Locate every line in the items below that contains the word "beside", and copy each one.

* START INFORMATION SHOWN *

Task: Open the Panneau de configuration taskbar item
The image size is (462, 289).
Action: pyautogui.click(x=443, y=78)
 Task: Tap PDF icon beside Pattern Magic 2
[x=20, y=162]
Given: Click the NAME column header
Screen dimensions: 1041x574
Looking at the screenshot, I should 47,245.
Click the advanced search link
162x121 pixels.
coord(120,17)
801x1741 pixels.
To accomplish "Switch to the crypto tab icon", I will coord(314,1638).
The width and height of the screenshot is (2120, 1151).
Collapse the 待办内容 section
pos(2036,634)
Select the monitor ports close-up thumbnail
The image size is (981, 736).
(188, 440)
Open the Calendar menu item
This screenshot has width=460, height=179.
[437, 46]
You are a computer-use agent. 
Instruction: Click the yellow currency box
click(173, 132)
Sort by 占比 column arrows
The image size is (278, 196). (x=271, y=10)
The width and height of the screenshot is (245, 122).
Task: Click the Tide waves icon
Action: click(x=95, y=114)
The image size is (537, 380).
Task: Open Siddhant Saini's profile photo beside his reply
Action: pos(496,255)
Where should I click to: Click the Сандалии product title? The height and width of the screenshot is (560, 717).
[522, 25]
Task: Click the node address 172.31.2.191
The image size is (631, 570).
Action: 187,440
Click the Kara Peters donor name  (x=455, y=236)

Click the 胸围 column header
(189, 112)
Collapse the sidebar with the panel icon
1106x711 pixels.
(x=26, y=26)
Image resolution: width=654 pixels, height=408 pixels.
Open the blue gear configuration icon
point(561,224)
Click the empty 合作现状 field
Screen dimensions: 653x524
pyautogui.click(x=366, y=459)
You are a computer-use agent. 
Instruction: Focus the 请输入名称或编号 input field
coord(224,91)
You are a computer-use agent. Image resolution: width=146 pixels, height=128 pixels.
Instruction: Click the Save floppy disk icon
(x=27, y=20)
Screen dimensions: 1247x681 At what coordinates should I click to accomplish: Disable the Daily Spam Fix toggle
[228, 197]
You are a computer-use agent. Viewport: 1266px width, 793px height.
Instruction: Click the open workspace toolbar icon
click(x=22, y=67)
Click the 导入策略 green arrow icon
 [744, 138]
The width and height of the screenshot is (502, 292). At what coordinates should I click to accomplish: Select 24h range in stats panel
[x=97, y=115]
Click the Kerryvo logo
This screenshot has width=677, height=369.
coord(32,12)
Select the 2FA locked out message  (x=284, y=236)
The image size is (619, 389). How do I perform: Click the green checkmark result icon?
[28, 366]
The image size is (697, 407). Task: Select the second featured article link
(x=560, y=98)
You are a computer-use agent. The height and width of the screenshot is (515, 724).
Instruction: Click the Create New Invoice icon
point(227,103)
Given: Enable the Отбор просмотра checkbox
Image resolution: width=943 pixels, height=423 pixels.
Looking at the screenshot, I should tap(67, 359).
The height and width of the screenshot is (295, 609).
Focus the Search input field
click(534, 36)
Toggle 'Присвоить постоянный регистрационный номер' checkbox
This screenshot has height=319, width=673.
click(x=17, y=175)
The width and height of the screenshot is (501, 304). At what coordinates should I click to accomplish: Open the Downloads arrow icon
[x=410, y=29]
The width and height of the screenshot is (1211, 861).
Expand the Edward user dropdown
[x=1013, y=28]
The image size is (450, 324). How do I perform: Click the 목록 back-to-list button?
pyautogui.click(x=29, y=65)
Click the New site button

* END INFORMATION SHOWN *

● **TASK RESULT**
 Task: Tap PDF icon beside Pattern Magic 2
Task: Open Siddhant Saini's profile photo beside his reply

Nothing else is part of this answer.